Drs. Linda Stein Gold and Hilary Baldwin share tips for getting teenage patients to follow treatment regimens
We spoke with Doctors Linda Stein Gold and Hilary Baldwin about how they get their teenage acne patients to follow treatment regimens. As researchers, clinicians and mothers of children who had acne, they have much to share. Following are highlights.
This discussion is part of the Galderma Experts Series in which we speak with world-renowned leaders in dermatology about patient care and practice management.
DR. STEIN GOLD: The first thing, Hilary, I want to talk to you about is adherence or compliance. When we talk about clinical trials and we do studies, we expect a certain result from these drugs. We study them as monotherapy. In real life, though, we're dealing with people, and the people have to do what we ask them to do in order to see the results that we expect. So let's start with a teenager. Do you have any key tips that you can give us to get those patients to do what we'd like them to do?
Dr. BALDWIN: Well, I think the first and most important thing is to make sure that the patient actually wants to be treated. As we all know, very frequently the kid, especially teenage boy, gets dragged in kicking and screaming by his mother, and he has no intention of doing anything that is coming up in our conversation.

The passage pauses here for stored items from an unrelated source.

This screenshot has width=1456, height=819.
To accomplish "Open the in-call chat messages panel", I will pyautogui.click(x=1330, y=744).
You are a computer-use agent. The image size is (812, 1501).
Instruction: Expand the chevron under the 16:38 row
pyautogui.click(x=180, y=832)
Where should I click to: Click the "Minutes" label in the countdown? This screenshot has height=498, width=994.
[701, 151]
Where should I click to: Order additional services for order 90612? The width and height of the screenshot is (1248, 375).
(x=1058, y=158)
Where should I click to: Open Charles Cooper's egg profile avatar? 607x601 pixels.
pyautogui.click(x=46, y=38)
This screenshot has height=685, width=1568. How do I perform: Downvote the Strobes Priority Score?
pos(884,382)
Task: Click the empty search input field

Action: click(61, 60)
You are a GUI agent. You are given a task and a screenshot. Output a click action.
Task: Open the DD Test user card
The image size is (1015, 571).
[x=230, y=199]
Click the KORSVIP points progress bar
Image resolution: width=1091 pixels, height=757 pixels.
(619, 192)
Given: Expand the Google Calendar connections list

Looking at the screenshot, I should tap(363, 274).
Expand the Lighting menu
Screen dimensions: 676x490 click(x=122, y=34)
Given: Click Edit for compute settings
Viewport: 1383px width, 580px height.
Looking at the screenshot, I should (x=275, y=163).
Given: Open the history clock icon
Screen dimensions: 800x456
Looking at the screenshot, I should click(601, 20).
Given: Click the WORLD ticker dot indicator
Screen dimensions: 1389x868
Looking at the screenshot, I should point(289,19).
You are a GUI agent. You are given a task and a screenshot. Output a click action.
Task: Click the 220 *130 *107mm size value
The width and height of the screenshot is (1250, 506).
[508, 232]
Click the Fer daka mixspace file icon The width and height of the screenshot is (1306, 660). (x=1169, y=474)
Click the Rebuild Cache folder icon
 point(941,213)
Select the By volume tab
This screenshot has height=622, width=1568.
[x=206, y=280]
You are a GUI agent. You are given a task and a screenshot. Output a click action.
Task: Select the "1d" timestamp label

So I think the first thing is to find out who they are, because it's entirely possible that that child should not be treated just yet. If he has very mild acne and he doesn't care about it and his life is going along fine, why put that added stress on the family, right?
The second I think is to enroll him or her in the decision-making process. Sometimes we're on the fence as to whether oral or topical is more appropriate, perhaps get them involved in that conversation, get them invested in the treatment plan and make sure that they understand why we're doing each one of these things, that it's not a plot to ruin their lives, right?
And then the last thing is that adherence is often just because they forgot. Sometimes it's because they don't want to, but other times it's because they just don't remember to do it, and I have all sorts of tricks for that. My daughters would kill me if they actually heard me saying this, but I used to tape the tube of acne medicine onto the door handle of the refrigerator, and the rule was when you came home from school, you're not allowed to go into the refrigerator until that medicine went on your face.
DR. STEIN GOLD: There you go. That works. And that's such an interesting perspective, Hilary, because if the patient is not invested in what we're offering, game over. It's not gonna happen. But if we can simplify the regimen, instead of giving that patient, "Here's something to take by mouth. Here's something for the morning. Here's something for the evening. Here's something for special areas," it's too much.
DR. BALDWIN: One thing.
DR. STEIN GOLD: One thing. Do you have any tips to get that parent to say, "Okay, I'm going to do it"?
DR. BALDWIN: That's often quite difficult, but if they have scars, that's the way to do it. So I haul out the magnifying glass, and I search for a couple of scars, and then I point them out, "This is what's going to happen, and these are permanent.” And we treat acne for 2 reasons: to make him better now and make her happier with her life currently but also so that she's not a 30-year-old regretting that she never treated herself when she was younger.
DR. STEIN GOLD: The other thing I like to do is when a parent is resistant, to say to the parent – to the child in front of the parent, "Does anyone make fun of you at school? Are you willing to get up in front of the room when your face is flaring up and go to the board?" And a lot of times I think they don't really understand the true impact that this is having psychologically on everybody. Whether you're a kid or an adult, acne is devastating.
And what I like to do is I like to set the stage by saying, "I'm going to be treating you with a topical medication. Let me talk to you about the clinical trials. And what I see is you get after one month here, two months here, three months here." So I think by setting the stage of expectations, by looking at the clinical research data, that helps. I say it's not days. It's not weeks. It's months. And even after we get you under control, I didn't necessarily cure you. We are going to have an ongoing relationship. We are partners for the long term, and we're going to, together, get you to the best point possible.
DR. BALDWIN: I always tell them we're going to be good friends by the end, and we've heard many of our colleagues call it a – say it's not a sprint; it's a marathon, because this is the long-haul deal, and these medications are going to be used for a very, very long time, which, of course, makes us even more concerned about making sure that it's not just efficacious but tolerable as well.
DR. STEIN GOLD: And actually setting those patients up to understand how to deal with tolerability issues so that they are set up for success, they're in control of their treatment, they know they have to use it, they know what to expect. And, therefore, together, we can get great results. So I really say to people, aim for clear or almost clear – but really aim to get those patients as clear as possible, and then tell them it's an ongoing marathon to keep it under control.
Hilary, thank you. This has been a wonderful conversation. I think we have a lot of good treatment pearls, and I hope people will go forward and feel more confident in getting those patients to feel like they're in control of their treatment and hopefully increasing adherence. Thanks so much.